Straw Dogs – Review
David Sumner (James Marsden) is a well to do L.A. film writer who decides to relocate with his wife Amy (Kate Bosworth) to her hometown of Blackwater, Louisiana. Their new home is dilapidated, so they hire hunky contractor Charlie (Alexander Skarsgard), who once dated Amy back in high school. Charlie and his clan of grunts have their own agenda as they test his manhood at every turn realizing his is a preppy guy who is not likely to fight back because it is not in his nature. Amy takes a sweaty, braless, shoeless (?) run on the open road where the redneck crew salivates over her from their truck as they non-verbally plot to do more than check out her assets. David doesn’t blink an eye as Amy voices her concern that she is very uncomfortable about they way she is being eyeballed, and he has the audacity to tell her if she dressed properly they wouldn’t be gawking at her. That callus comment is an omen of things to come as David joins the yokels for an off-season game of deer hunting, a ploy to distract him long enough for the True Blood heartthrob to do his best I Spit on Your Grave imitation and rape her.

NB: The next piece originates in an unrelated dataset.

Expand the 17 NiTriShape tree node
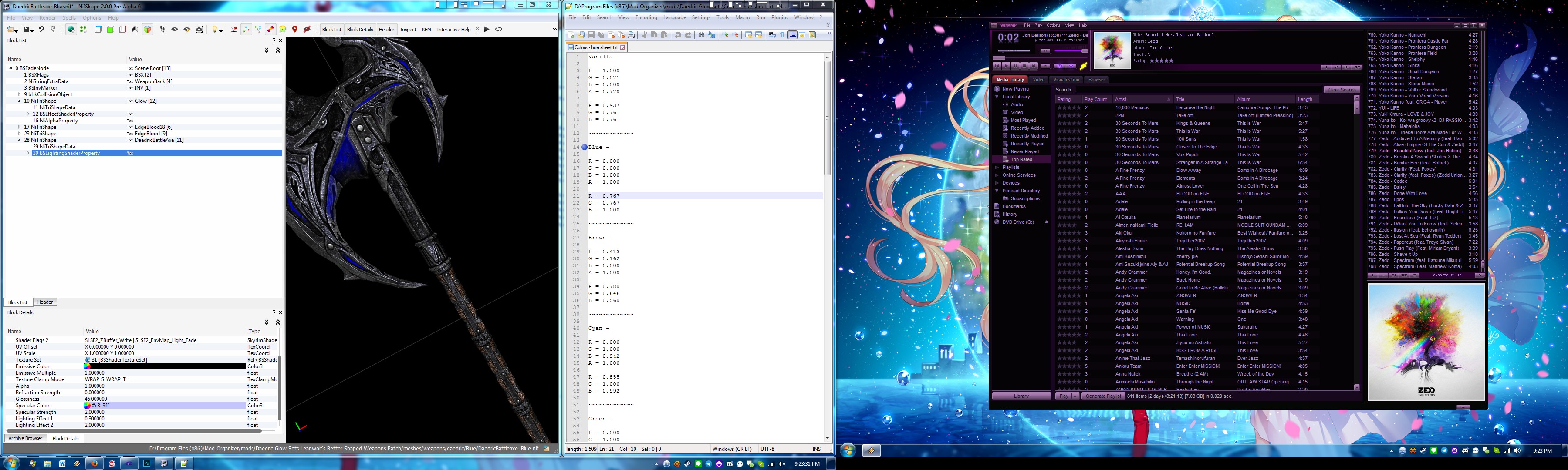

Like a lot of women who go through such a traumatic event, Amy stays in silence as she and David go about trying to fit in where they are not wanted. But after the backwood hillbillies get the ax for their lack of work ethic, they are just looking for an excuse to let out their warrior ways and get back at them. That opportunity comes in the form of a sub-plot, one that involves their former football “coach” (James Woods) whose teenage daughter has the hots for the town simpleton Jeremy Niles (Dominic Purcell), who accidentally kills her. David and Amy inadvertently slam their car into Jeremy, and our couple who first starred together in Superman Returns, bring him back to their pad where the not-so even tempered baddies unleash their fury in blood-soaked finale where the city slickers battle back against the cornfed cowards.
This film is all about the dissociation between class in society and how we view each other, as well as one man’s descent from order into destruction. On one hand you have people who have the finer things in life like the Jaguar car, the fancy clothes and a steady income. Then you have the blue collar workers who are trying to make ends meet and are just scraping by. In life, most of us fit in the middle and not at the opposite ends of the spectrum, but the movie shows the ugly side of economics and how we prejudge our fellow citizens. There is quite a bit of truth in how some people live in the past, still holding on to their former glory. “Coach” and his former players are bullies whose prime has passed them by and they are bitter about it. David Sumner is forced to shed his unthick skin and stand up and be a man and protect his own. Although his psyche is as cracked as his once pristine pair of glasses, he steps up to the plate with thinking man tactics when trouble comes shooting at his door.
While James Marsden is no Dustin Hoffman, and Rod Lurie is not in the same league as Sam Peckinpah — this remake of Straw Dogs is a taut thriller that shows that we are responsible for our behavior and the behavior of people around us.